Every now and then I get the urge to try to play fetch with him. It usually goes something like this: I walk out into the yard wherever he last left the ball. He gets really excited because I’m doing something he could potentially be involved in. (It’s important to note that this is the same level of excitement he shows when I sit on the couch -not something he can really be involved in-, or when I start making dinner -again, not something he can be involved in. So, his level of excitement is not a good indicator of actual involvement…)
After I pick up the ball, he focuses solely on it. I think, “Cool, we are doing this.” And I throw the ball. Max runs after it, but instead of bringing it back to me as a RETRIEVER probably should, he takes it away to a different part of the yard and lays down with it.
Max clearly does not understand how the game fetch works and how fun it is to keep up the cycle of chasing and retrieving. What I’ve begun to suspect Max does understand is how fun keep away is.
Either Max is really clueless (and I might answer that differently depending on the day) or Max thinks that fetch is “keep away.”
I can’t help but come to the conclusion that Max is legitimately playing a different game than I am.
And it is not just in fetch/keep away. Every now and then I get the urge to play tug of war with Max. It usually goes something like this. I see a toy where Max has left it on the living room floor. I pick it up. Max gets really excited because I’m doing something he could potentially be involved in…
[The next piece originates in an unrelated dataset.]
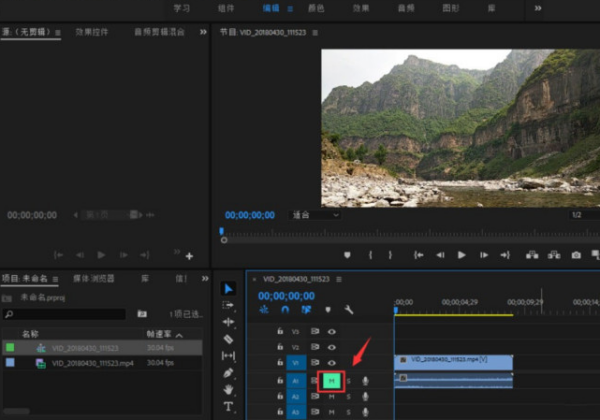600x420 pixels.
Task: Toggle mute on audio track A1
Action: point(331,380)
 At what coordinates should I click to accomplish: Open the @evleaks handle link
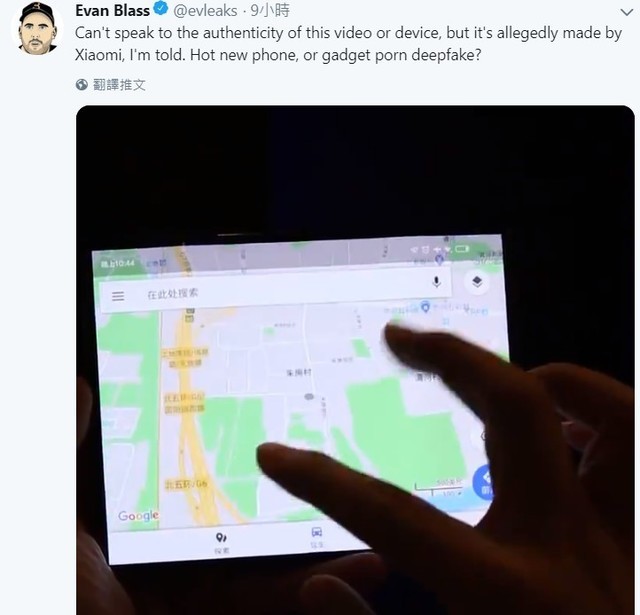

After I pick up the toy, he focuses on it and I think, “Cool, let’s do this.” I extend the toy to him, he latches on and we do start tugging for a while. It is clear that Max knows he is not supposed to let go. Things are going a little better than fetch at this point.
Max is pretty rough with the toy, and I’ve noticed that he usually readjusts his grip to catch the weakest part. It’s a weird strategy.
Then, if I let go (to make him think he has a chance, of course), he runs off with the toy and starts chewing on it to try to rip it to shreds. That is not tug of war.
Max clearly does not understand how the game tug of war works and how fun it is to have whole, not chewed up toys, to play it with.
I’ve begun to suspect that Max thinks that tug of war is actually “tear stuff up.” And he legitimately likes to play the game tear stuff up with me – allowing me to hold in place what he wants to tear up.
Max and I are simply not playing the same games.
Now this could be a nice lesson in which I learn how valuable it is to take someone else’s point of view and see how the world is fundamentally different for them than it is for me. I would otherwise have no clue why Max is such a weirdo when it comes to normal dog games. But in stepping into his paws for a second, I can begin to see this other possibility.
But I’m just competitive enough, that the first lesson I actually learned from all this is that playing different games means that we each think the other person is losing really badly. Max is owning me in keep away because I just keep throwing the ball away, and I think he stinks at fetch. Max is destroying it in tear stuff up (literally), and I’m just frustrated that he has ripped up another toy. If we are not playing by the same rules, no one really wins…if winning is even really the point of such interactions.
I have found this to be an important lesson. And I can’t help but think that different segments of society understand each other less and less because we don’t even agree on the rules of the game. Of course, the issues that lead to the division we see are by no means games, but still it is easy to think we are winning if we are investing in values fundamentally different from each other.
I’m going to be more direct than normal here. I think President Trump is losing when he fundamentally misunderstands a peaceful protest about real racial injustice in our country or when he tramples on the civil rights of lgbtq persons, etc. And I have come to understand that he and many of his supporters think me and others who hold similar opinions are losing when we don’t support what he apparently sees as American values.
Now, Max has not taught me a solution to this divisiveness…at least not yet. I think it goes beyond merely trying to understand one another, because this stuff isn’t a game. And even if we agree on the rules, I don’t see how competing to win will help those among us who really need help.
I look forward to that lesson with the solution, hopefully sooner than later. But for now, Max has taught me why he and I seem so disconnected sometimes. And he has taught me that both of us will always lose if we aren’t playing by the same rules.
So, thank you Max for teaching me that sometimes you really are playing by different rules of the game. Thank you for helping me understand some elements of the disconnect I see around me, and I hope that you will soon teach me how to address that division.